* **What you should do**
Rewrite every line of the data below as a numbered list, skipping blank lines and leaving out the pictures.

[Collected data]
◆ ◆ ◆ ◆ ◆

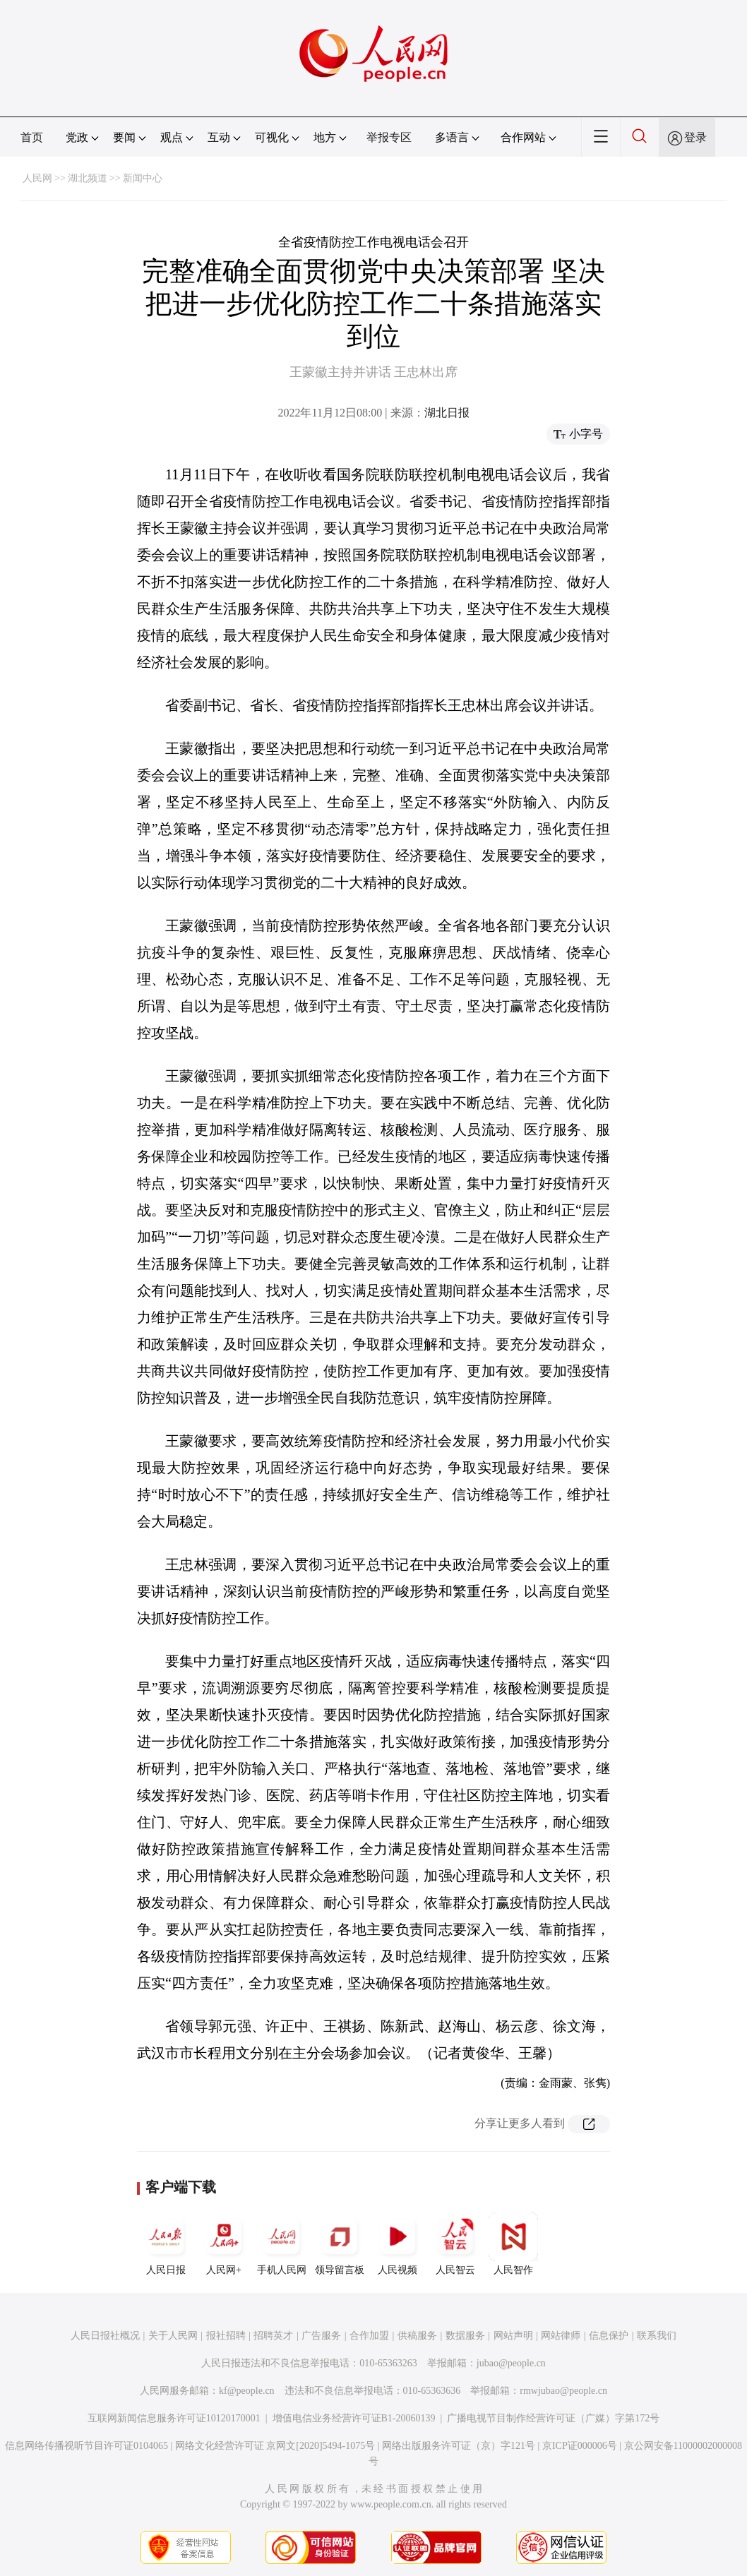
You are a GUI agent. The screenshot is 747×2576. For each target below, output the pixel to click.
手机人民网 (281, 2243)
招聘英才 (273, 2335)
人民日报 (166, 2243)
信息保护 (608, 2335)
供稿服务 (417, 2335)
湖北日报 (447, 413)
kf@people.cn (247, 2390)
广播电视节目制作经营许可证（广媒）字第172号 (553, 2418)
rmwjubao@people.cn (563, 2390)
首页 (31, 137)
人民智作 (513, 2243)
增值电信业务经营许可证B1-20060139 (354, 2418)
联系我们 (656, 2335)
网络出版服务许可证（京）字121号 (458, 2445)
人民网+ (224, 2243)
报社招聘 (226, 2335)
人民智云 (455, 2243)
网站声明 (513, 2335)
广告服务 (321, 2335)
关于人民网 (173, 2335)
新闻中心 (142, 178)
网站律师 (560, 2335)
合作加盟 (369, 2335)
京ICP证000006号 (579, 2445)
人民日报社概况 (105, 2335)
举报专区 (389, 137)
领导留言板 (339, 2243)
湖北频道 (87, 178)
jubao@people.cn (511, 2363)
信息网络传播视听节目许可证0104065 (86, 2445)
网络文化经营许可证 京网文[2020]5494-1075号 (275, 2445)
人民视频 (397, 2243)
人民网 (37, 178)
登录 (695, 137)
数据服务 (465, 2335)
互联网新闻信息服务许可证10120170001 (174, 2418)
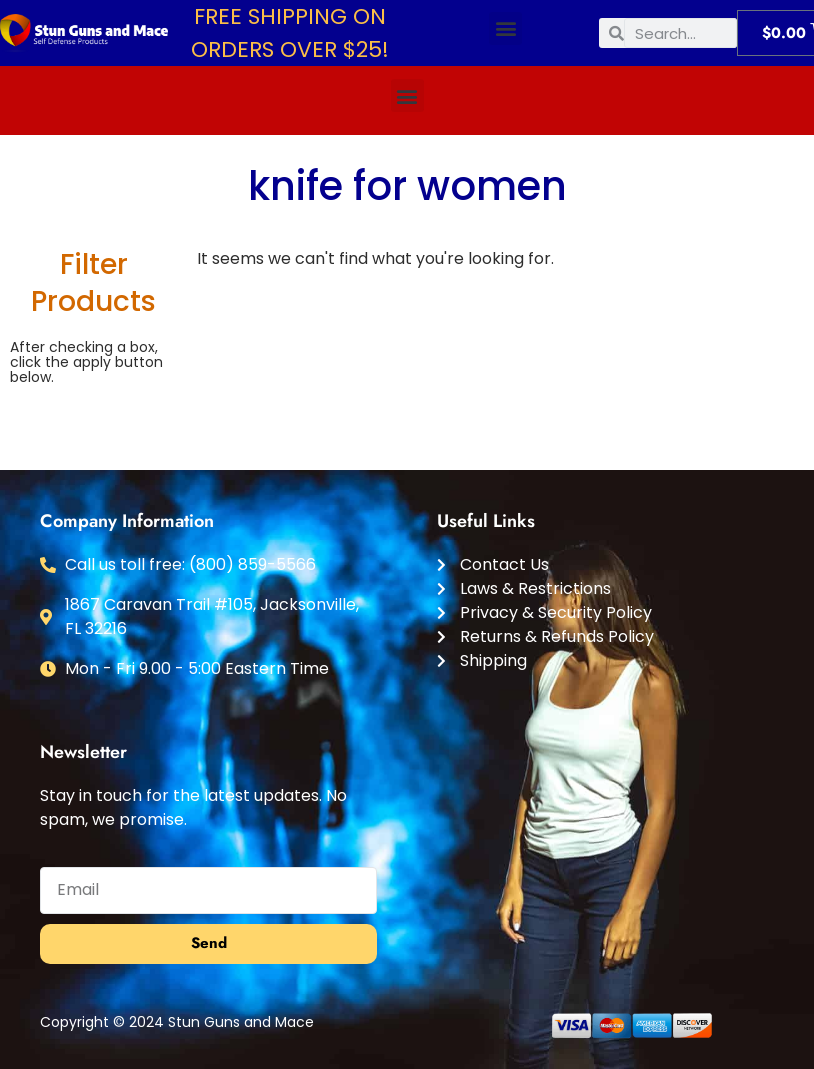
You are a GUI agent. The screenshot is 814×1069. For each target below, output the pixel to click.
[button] (505, 28)
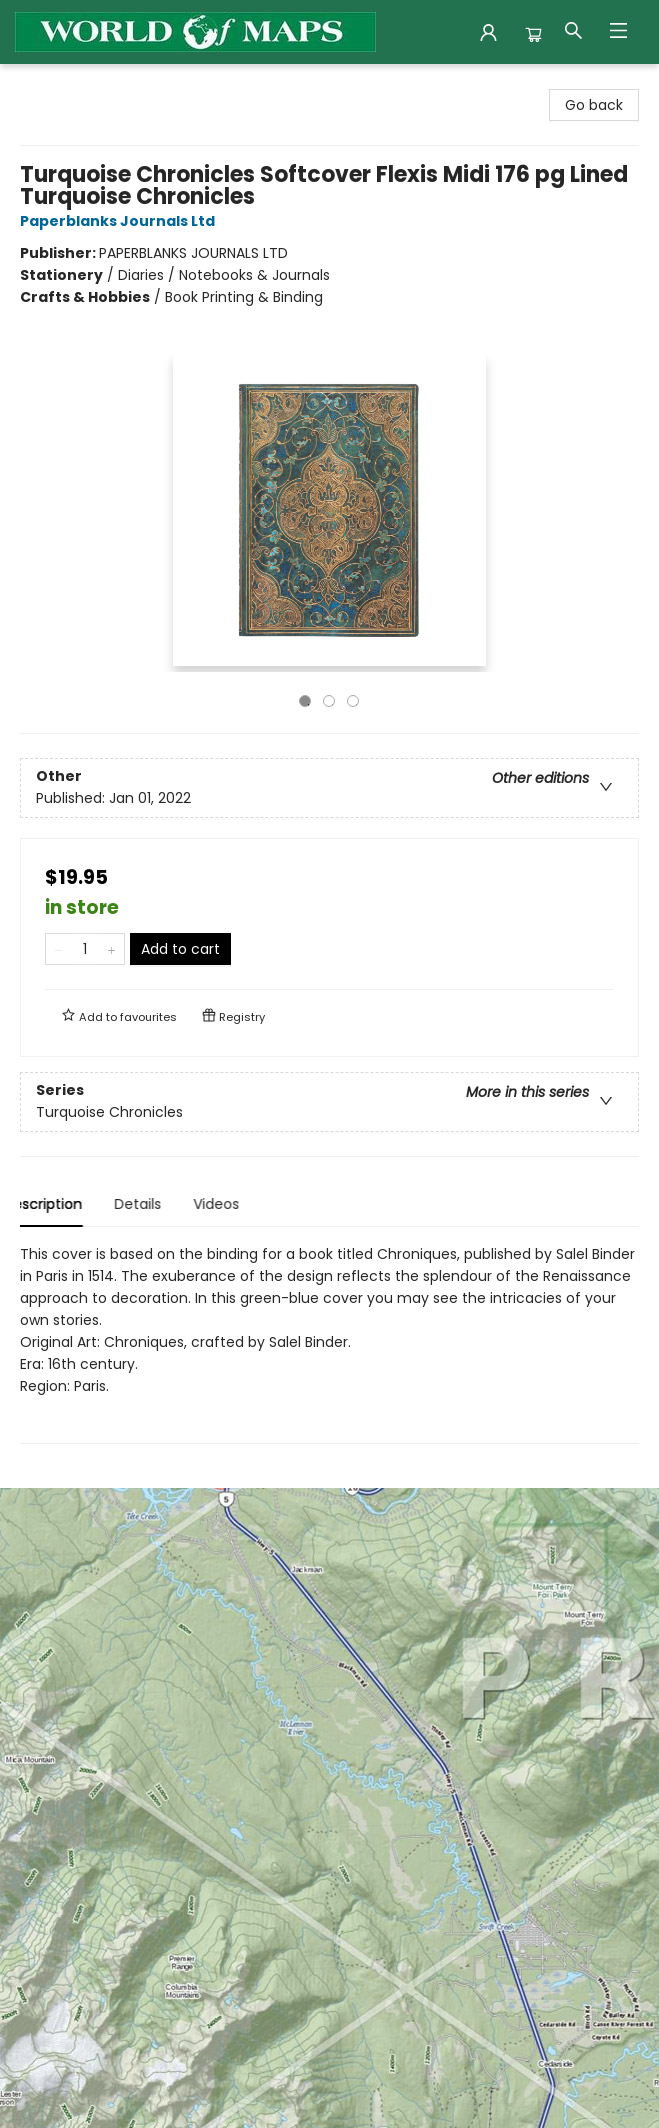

◆ ◆ ◆ ◆ ◆

* **Written answer**
1. You are a GUI agent. The screenshot is 747×2576. For each target below, output the pixel to click.
2. 手机人民网 (281, 2243)
3. 招聘英才 (273, 2335)
4. 人民日报 (166, 2243)
5. 信息保护 (608, 2335)
6. 供稿服务 (417, 2335)
7. 湖北日报 (447, 413)
8. kf@people.cn (247, 2390)
9. 广播电视节目制作经营许可证（广媒）字第172号 (553, 2418)
10. rmwjubao@people.cn (563, 2390)
11. 首页 (31, 137)
12. 人民智作 (513, 2243)
13. 增值电信业务经营许可证B1-20060139 (354, 2418)
14. 联系我们 (656, 2335)
15. 网络出版服务许可证（京）字121号 (458, 2445)
16. 人民网+ (224, 2243)
17. 报社招聘 (226, 2335)
18. 人民智云 (455, 2243)
19. 网站声明 (513, 2335)
20. 广告服务 (321, 2335)
21. 关于人民网 (173, 2335)
22. 新闻中心 (142, 178)
23. 网站律师 (560, 2335)
24. 合作加盟 (369, 2335)
25. 京ICP证000006号 (579, 2445)
26. 人民日报社概况 (105, 2335)
27. 举报专区 (389, 137)
28. 领导留言板 (339, 2243)
29. 湖北频道 (87, 178)
30. jubao@people.cn (511, 2363)
31. 信息网络传播视听节目许可证0104065 (86, 2445)
32. 网络文化经营许可证 京网文[2020]5494-1075号 (275, 2445)
33. 人民视频 (397, 2243)
34. 人民网 (37, 178)
35. 登录 (695, 137)
36. 数据服务 (465, 2335)
37. 互联网新闻信息服务许可证10120170001 (174, 2418)
38. You are a GUI agent. The screenshot is 814×1069. For each target below, output the pixel to click.
39. [button] (505, 28)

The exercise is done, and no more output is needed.